L’affaire est au mieux grossièrement maladroite. Selon le Financial Times du lundi 30 mars, le conseiller financier de Pete Hegseth, le secrétaire à la défense des Etats-Unis, a essayé d’acheter, en février, pour plusieurs millions de dollars, un exchange traded fund (ETF), un fonds répliquant les performances de plusieurs grandes entreprises américaines du complexe militaro-industriel, quelques jours avant le début des frappes américaines et israéliennes contre l’Iran. M. Hegseth a été désigné par Donald Trump comme le plus farouche partisan de cette intervention.
Le Pentagone a démenti formellement toute tentative de trading. Le Financial Times a maintenu ses informations, affirmant que la transaction n’a finalement pas eu lieu, car l’ETF n’était pas disponible à la vente pour les clients de la banque de M. Hegseth. Une aubaine : l’investissement aurait été catastrophique, l’ETF ayant perdu 13 % depuis le début de la guerre.

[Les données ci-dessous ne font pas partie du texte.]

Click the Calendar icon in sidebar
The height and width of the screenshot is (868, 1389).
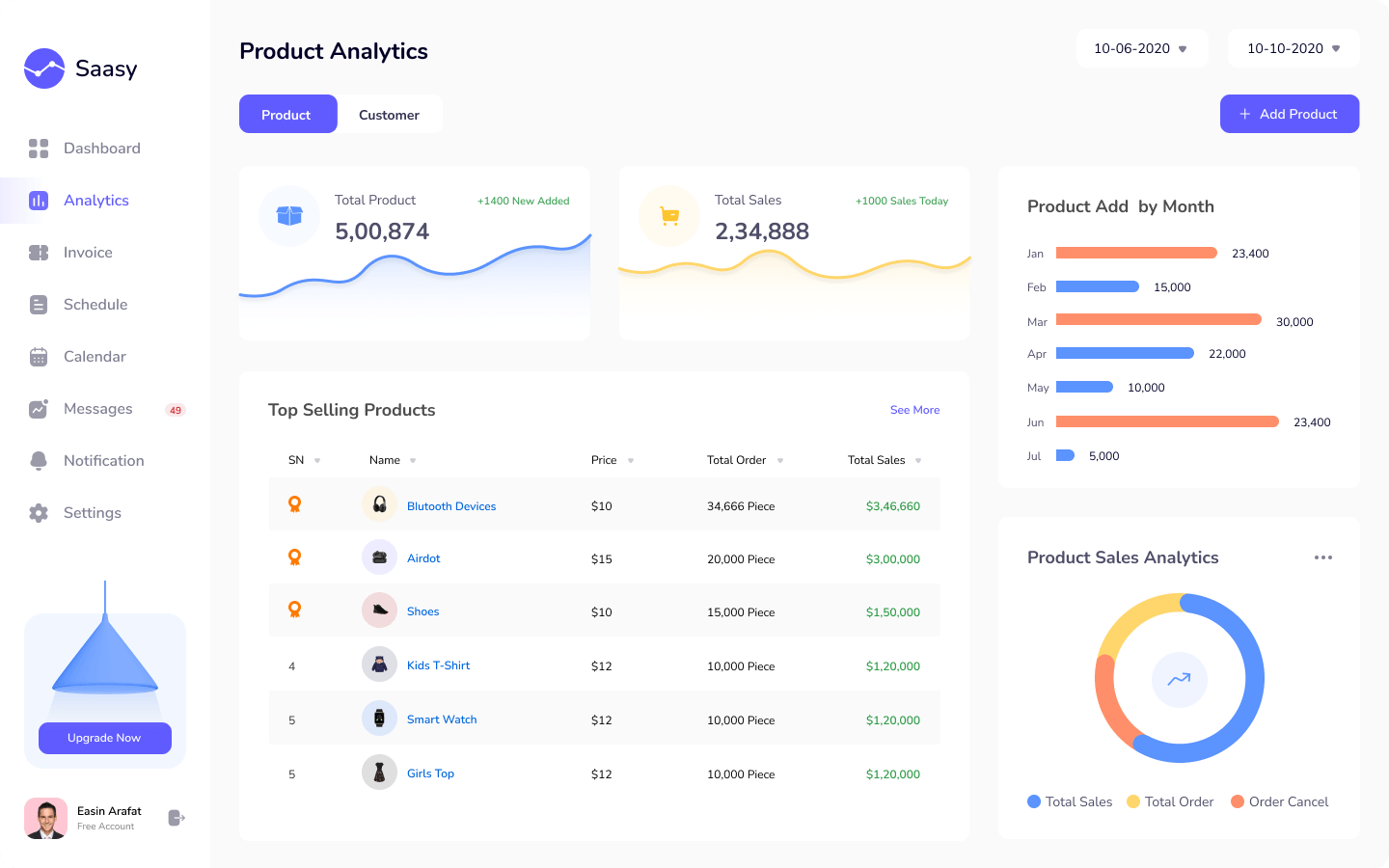[x=39, y=357]
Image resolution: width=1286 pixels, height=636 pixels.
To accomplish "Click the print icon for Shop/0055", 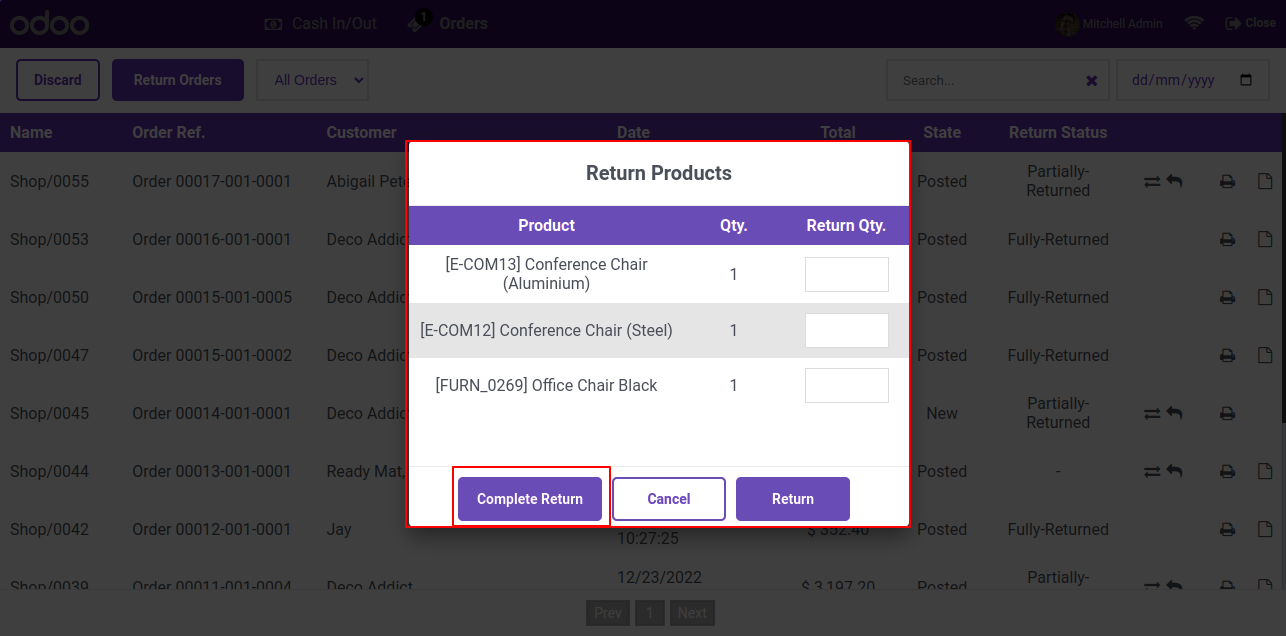I will point(1227,182).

L’anecdote illustre un soupçon qui entoure la présidence Trump, celui d’un enrichissement d’une partie des responsables du pays, qui bénéficieraient d’informations exclusives encore non publiques. Depuis quinze mois, chaque annonce majeure est précédée de mouvements boursiers suspects, et le président américain multiplie les revirements qui font valser les marchés dans un sens ou dans l’autre.